Road Maintenance Agreement Rates

Res #: 29-11A
Number: 29
Year: 2011
Midterm: No
Expired: Yes
Responses Received: No
Departments: Saskatchewan Ministry of Municipal Affairs

WHEREAS the current maximum road maintenance and loss of road life rates allowed under The Municipalities Regulations were last revised in 1999; and

WHEREAS the cost of road maintenance and construction has increased dramatically since then; and

WHEREAS heavy haul traffic in many rural municipalities has also increased dramatically;

BE IT RESOLVED that SARM lobby the Provincial Government to revise the maximum rates for road maintenance and loss of road life allowed under The Municipalities Regulations to a level that more realistically reflects the current cost of road maintenance and construction.

Response from Honourable Darryl Hickie, Minister of Muincipal Affairs:

A committee with representation from government, SARM, Rural Municipal Administrators’ Association (RMAA) and industry stakeholders, conducted a review of road maintenance agreements beginning in 2007.

The committee recommended changes to the road maintenance agreement template, which were incorporated and posted on the Ministry of Municipal Affairs’ website. Comments from all stakeholders were incorporated into the development of this template which was released for use in 2009.

The committee also recommended addition of a dispute resolution process, which was added to The Municipalities Act in spring 2010.

The committee was unable to reach consensus on the road maintenance agreement rates – mainly in part because municipalities did not have the required data needed to identify actual road maintenance and restoration costs. A recommendation of the report was for a project that would gather actual cost data from municipalities. Upon completion of this study, government should be in a better position to determine how road maintenance rates should change.

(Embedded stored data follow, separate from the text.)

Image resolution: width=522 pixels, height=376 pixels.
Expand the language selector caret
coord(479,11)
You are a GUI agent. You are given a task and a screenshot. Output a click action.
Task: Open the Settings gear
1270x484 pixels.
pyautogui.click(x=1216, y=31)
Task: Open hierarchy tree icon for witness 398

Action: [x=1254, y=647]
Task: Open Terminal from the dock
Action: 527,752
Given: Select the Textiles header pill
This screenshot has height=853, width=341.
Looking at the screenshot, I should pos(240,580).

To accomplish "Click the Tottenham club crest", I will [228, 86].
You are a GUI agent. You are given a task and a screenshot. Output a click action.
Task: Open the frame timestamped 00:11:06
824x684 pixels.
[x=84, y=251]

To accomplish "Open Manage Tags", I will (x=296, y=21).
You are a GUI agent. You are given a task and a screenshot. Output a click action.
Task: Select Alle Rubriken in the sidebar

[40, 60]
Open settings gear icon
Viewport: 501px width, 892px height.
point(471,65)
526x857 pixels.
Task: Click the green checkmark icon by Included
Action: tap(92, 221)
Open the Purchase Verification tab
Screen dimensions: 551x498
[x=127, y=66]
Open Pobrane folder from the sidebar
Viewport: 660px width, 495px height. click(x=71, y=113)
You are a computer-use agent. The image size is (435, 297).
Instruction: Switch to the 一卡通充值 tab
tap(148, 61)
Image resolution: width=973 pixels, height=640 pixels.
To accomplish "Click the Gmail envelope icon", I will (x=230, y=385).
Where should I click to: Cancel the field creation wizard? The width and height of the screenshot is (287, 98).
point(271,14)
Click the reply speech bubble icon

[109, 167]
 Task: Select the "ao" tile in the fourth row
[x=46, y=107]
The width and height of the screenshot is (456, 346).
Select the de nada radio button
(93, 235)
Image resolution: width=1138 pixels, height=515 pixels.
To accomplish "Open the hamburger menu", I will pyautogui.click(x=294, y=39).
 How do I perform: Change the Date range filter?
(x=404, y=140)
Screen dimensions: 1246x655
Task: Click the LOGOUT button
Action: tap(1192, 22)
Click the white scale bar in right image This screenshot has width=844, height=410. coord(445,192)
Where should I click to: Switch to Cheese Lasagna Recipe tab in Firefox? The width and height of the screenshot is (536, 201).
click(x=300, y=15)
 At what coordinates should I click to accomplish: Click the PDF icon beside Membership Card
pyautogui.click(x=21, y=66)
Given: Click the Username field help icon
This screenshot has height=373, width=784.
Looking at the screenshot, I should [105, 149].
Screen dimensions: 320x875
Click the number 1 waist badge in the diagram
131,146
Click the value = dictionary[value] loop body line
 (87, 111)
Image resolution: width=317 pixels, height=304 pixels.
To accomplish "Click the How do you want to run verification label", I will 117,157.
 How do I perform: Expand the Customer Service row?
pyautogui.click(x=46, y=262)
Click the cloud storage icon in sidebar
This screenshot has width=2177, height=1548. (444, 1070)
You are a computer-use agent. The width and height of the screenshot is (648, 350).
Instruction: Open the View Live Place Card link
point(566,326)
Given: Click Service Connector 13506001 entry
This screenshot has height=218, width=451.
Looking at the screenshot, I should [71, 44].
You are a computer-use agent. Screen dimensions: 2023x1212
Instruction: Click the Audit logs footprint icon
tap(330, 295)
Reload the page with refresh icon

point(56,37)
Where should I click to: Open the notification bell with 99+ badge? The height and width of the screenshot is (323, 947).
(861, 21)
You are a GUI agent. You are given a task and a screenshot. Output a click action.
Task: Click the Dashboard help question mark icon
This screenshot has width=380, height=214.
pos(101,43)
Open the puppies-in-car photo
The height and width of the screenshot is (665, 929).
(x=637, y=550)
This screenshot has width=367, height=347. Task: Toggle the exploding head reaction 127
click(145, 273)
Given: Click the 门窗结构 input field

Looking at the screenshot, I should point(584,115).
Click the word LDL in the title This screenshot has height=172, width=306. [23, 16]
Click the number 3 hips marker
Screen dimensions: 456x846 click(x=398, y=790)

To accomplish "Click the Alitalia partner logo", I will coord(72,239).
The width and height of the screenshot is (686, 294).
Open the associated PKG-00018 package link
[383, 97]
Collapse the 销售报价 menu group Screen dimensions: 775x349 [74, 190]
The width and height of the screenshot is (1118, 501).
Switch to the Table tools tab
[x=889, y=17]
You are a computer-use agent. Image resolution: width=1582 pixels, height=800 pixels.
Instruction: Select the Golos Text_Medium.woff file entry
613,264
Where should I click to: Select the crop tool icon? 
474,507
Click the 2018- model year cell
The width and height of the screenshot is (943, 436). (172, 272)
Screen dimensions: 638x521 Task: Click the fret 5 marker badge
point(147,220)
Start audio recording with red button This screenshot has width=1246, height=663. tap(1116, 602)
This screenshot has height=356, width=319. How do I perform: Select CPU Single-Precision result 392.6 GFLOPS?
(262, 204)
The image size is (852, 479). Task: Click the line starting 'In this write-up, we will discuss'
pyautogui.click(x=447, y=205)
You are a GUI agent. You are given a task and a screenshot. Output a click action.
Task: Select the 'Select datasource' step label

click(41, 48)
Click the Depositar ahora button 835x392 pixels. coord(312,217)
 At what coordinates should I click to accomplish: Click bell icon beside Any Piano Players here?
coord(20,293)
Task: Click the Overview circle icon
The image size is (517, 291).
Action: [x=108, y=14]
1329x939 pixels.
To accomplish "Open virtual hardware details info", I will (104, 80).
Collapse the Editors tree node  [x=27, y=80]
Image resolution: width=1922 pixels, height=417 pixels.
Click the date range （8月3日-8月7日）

Selected RMs will be called upon to participate in this study and provide the required information.

Municipal Affairs and SARM have designed a study to gather the data required for a rate increase. The project will assist RMs in documenting the incremental costs in road maintenance and restoration costs from heavy hauls. Access to tracked data will assist the Ministry in deciding on an appropriate and accurate rate increase in the future.

In 2011-12, funding to Rural Revenue sharing is $62.9M, an increase of $14.4M or nearly thirty percent compared to 2010-11 ($48.5M). With an increase of approximately 30 percent in revenue sharing dollars, it is government’s expectation that municipalities will have more funding for maintenance costs such as road repair. Roads are a large component of the current rural revenue sharing formula, with 70 percent of funding being determined by transportation calculations. It is important to remember road maintenance fees are only to cover the incremental costs in maintenance and loss of life brought about by heavy hauls.